● **Screenshot grounding data**
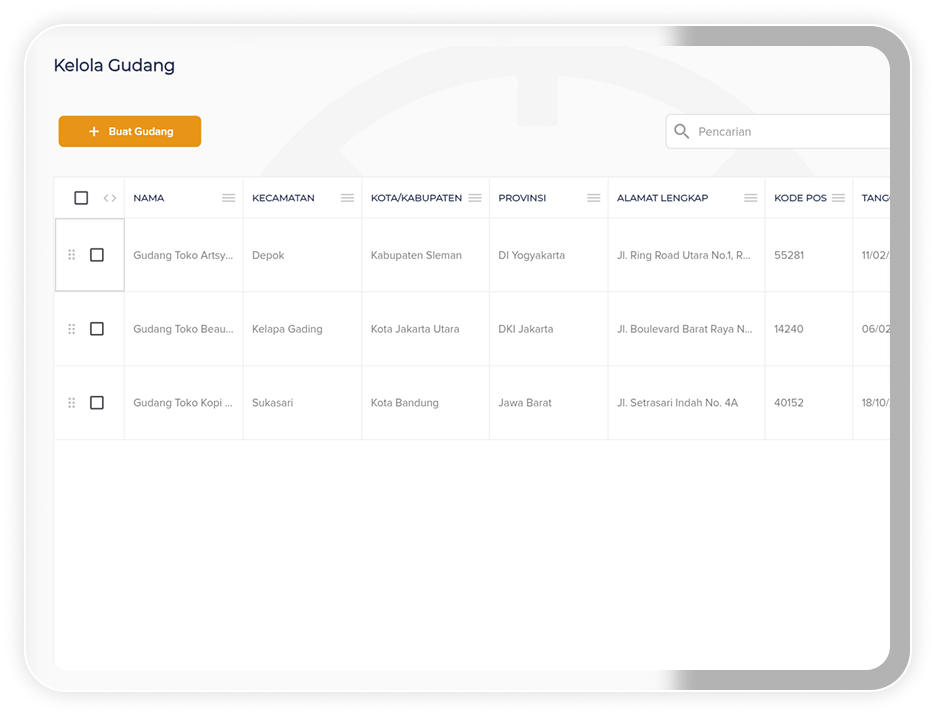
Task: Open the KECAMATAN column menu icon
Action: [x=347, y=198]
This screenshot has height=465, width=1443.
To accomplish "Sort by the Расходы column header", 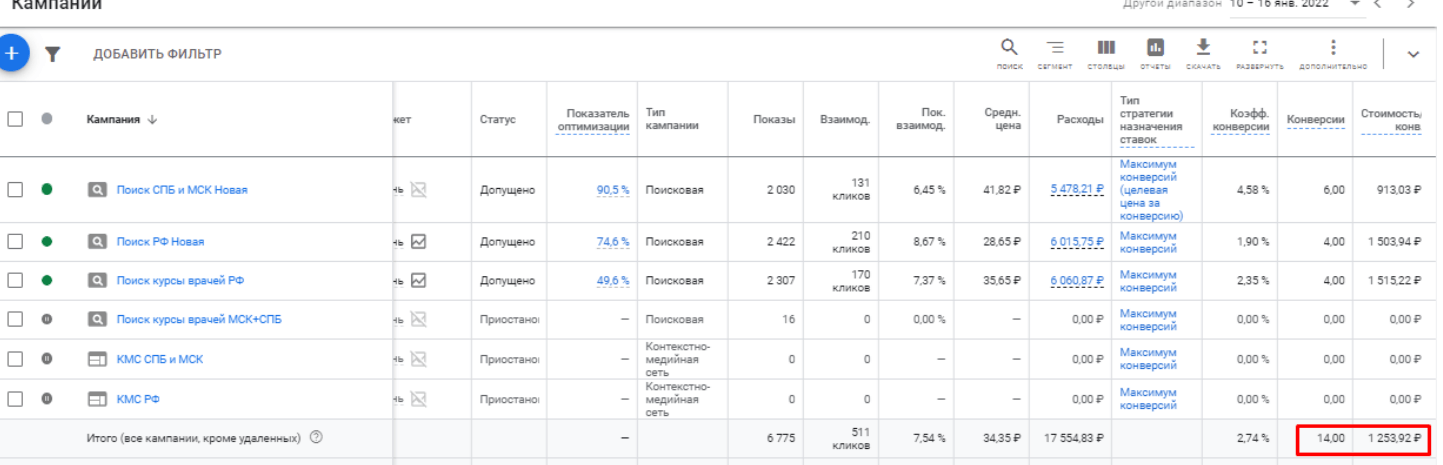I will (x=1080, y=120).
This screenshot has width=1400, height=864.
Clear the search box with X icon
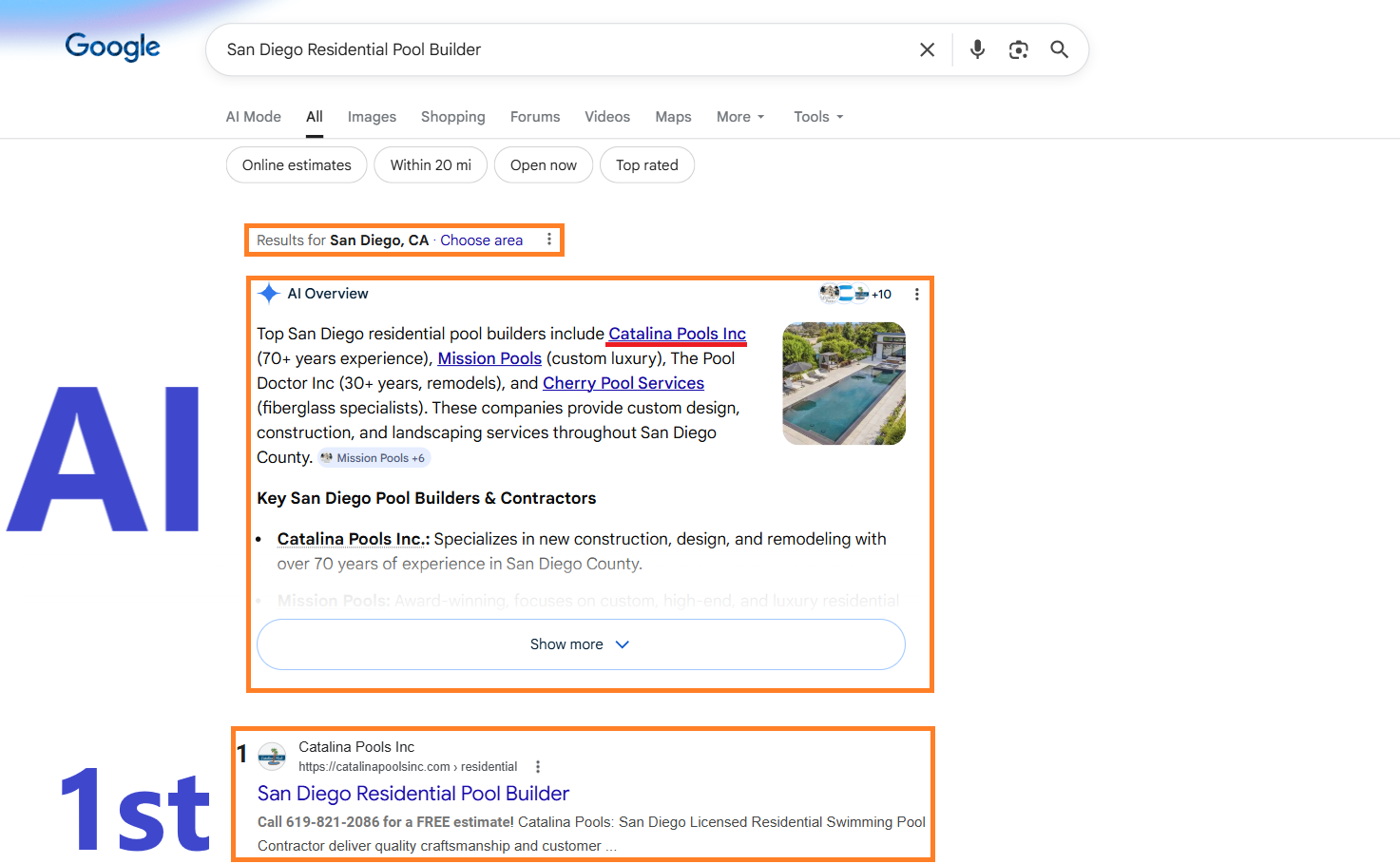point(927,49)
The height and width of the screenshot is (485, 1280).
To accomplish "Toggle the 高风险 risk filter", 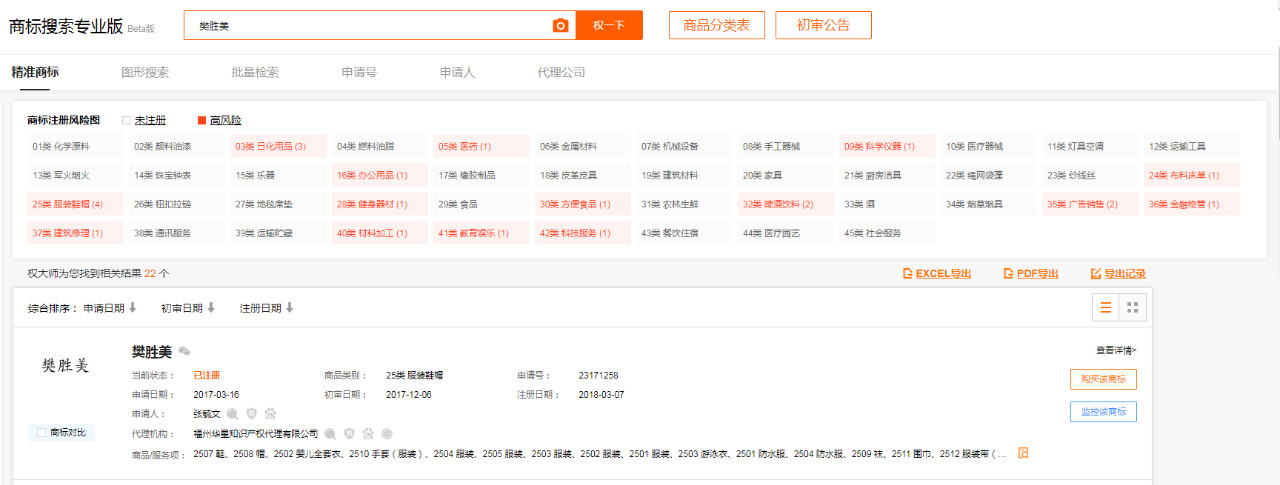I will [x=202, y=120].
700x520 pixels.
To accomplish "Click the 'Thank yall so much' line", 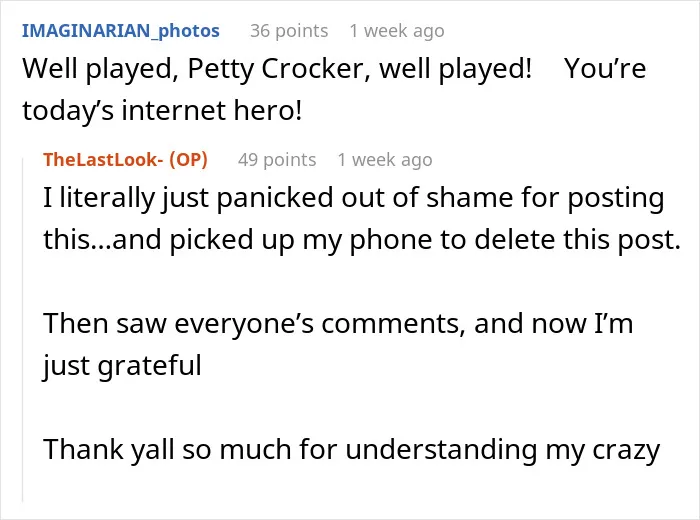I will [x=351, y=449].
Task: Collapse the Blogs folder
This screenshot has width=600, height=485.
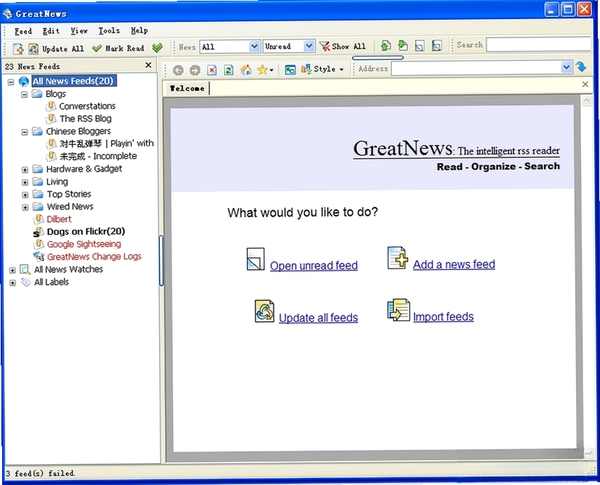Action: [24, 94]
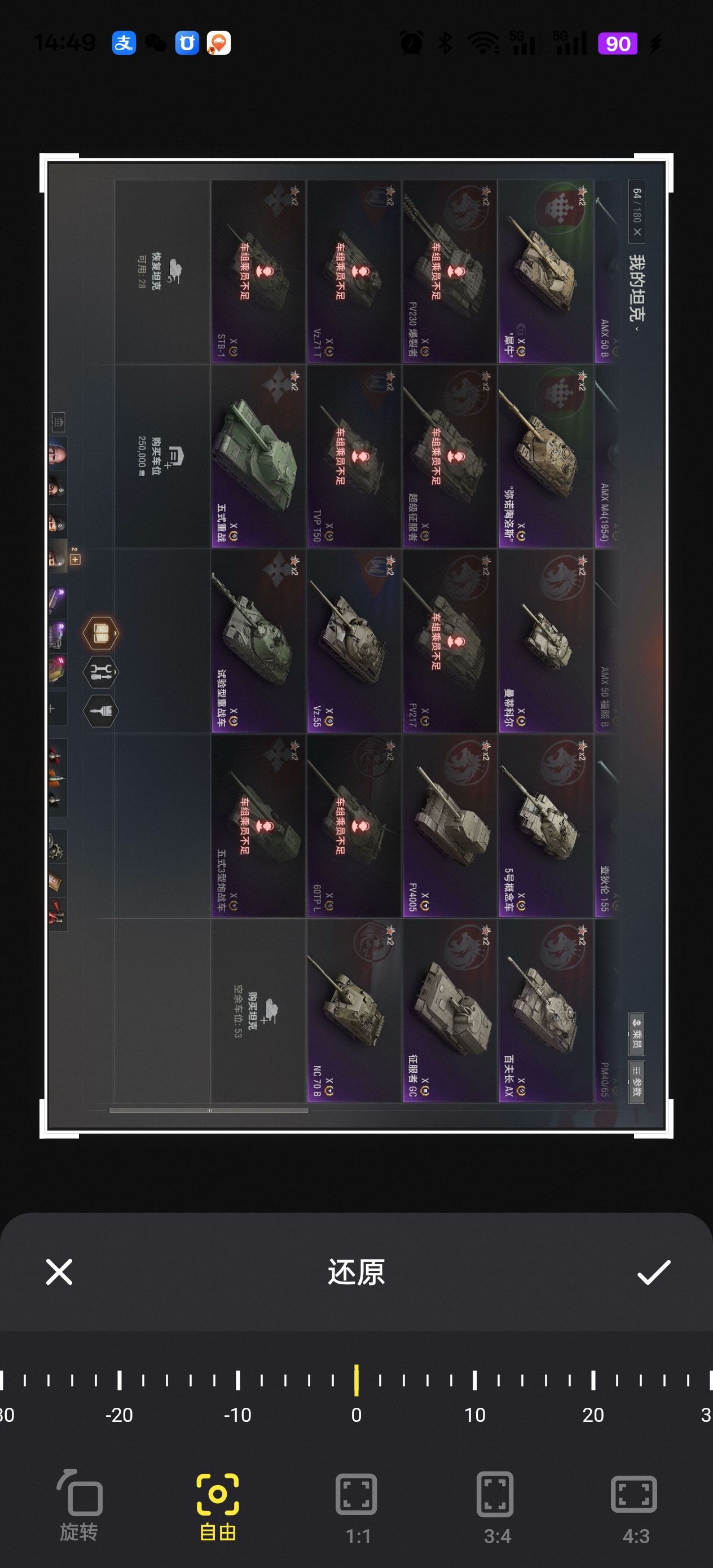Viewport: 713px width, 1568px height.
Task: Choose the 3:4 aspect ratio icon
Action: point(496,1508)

● **WHAT YOU ARE ASKED TO DO**
Transcribe nothing but the lines from the one containing "Task: Collapse the Blogs folder" through the final line of the records, exactly as written and without pictures.

● **SOLVED EXERCISE**
Task: Collapse the Blogs folder
This screenshot has width=600, height=485.
Action: [24, 94]
Viewport: 713px width, 1568px height.
Task: Choose the 3:4 aspect ratio icon
Action: point(496,1508)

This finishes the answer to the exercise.